Would you transcribe only the lines from the one holding "Instruction: Select the Hút mùi âm tủ bullet" through the end of the material, exactly, without any pictures?

----- DATA LISTING

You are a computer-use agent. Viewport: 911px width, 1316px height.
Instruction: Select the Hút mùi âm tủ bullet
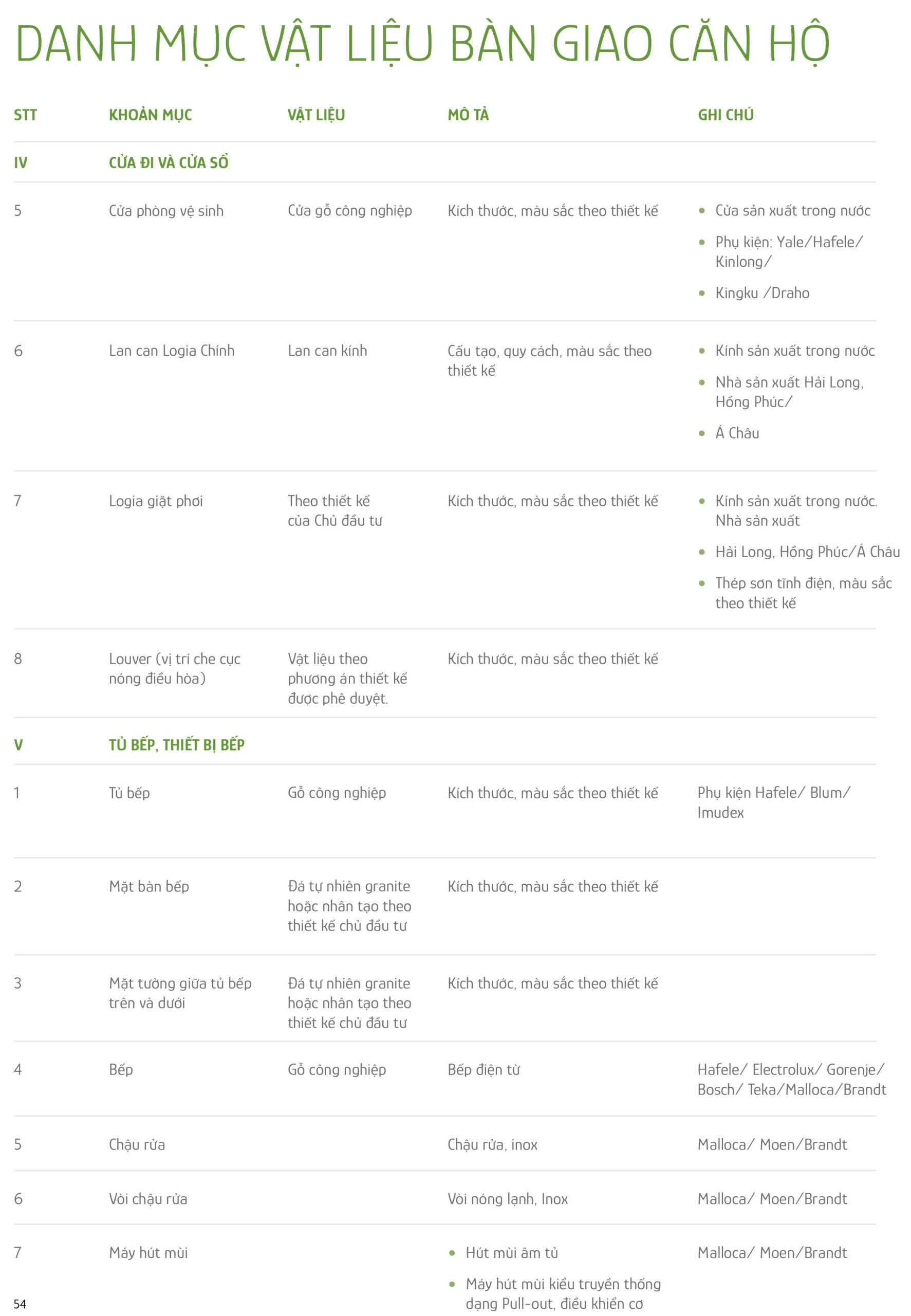point(511,1253)
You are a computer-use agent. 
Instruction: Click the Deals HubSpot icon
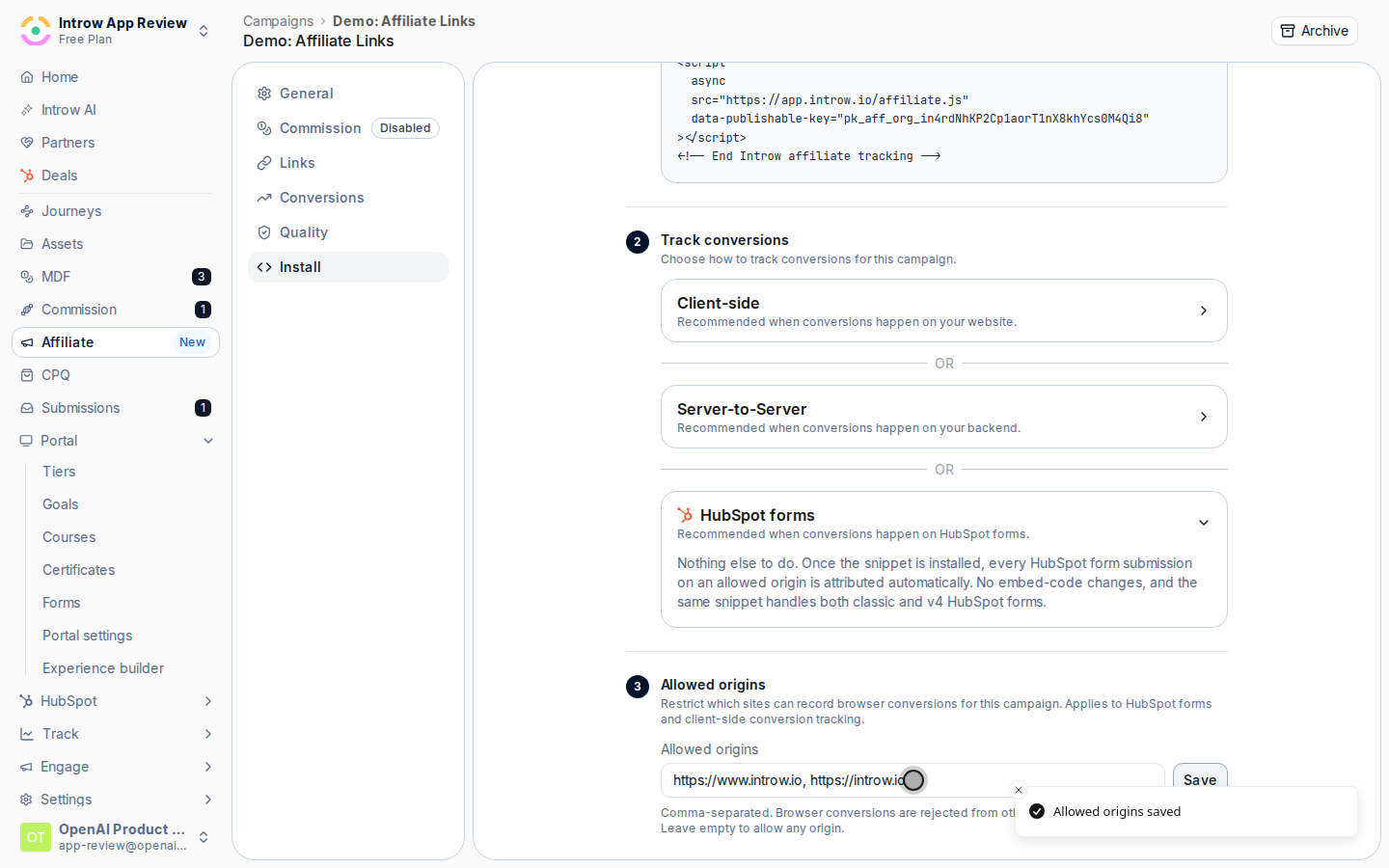[x=27, y=176]
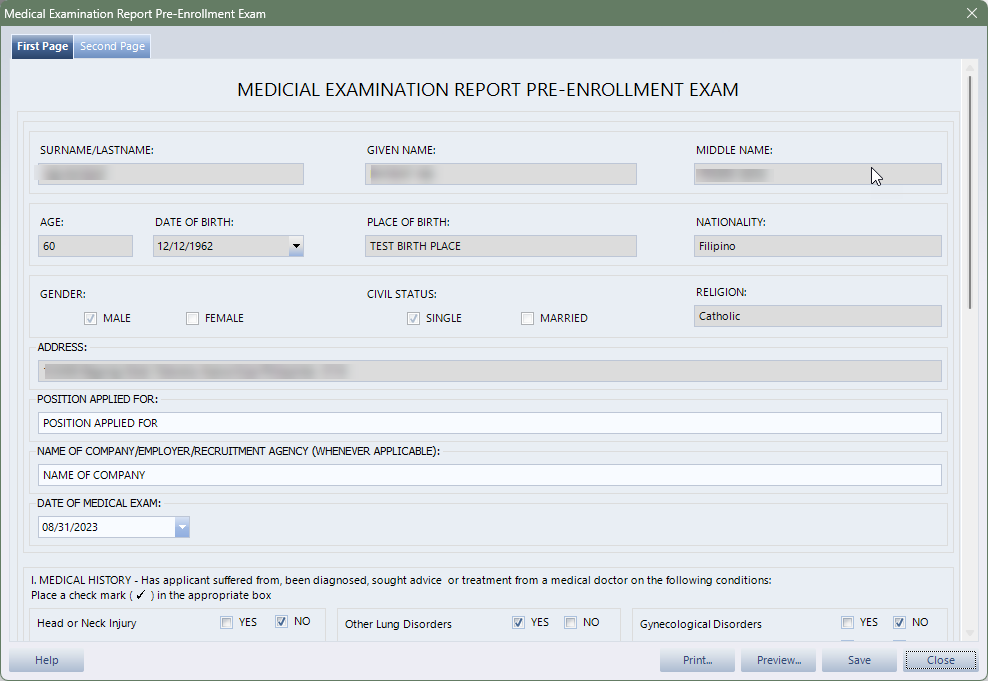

----------

**RESPONSE FOR THIS EXERCISE:**
Instruction: Select the Hút mùi âm tủ bullet
point(511,1253)
You are a computer-use agent. 
Instruction: Click the Deals HubSpot icon
[x=27, y=176]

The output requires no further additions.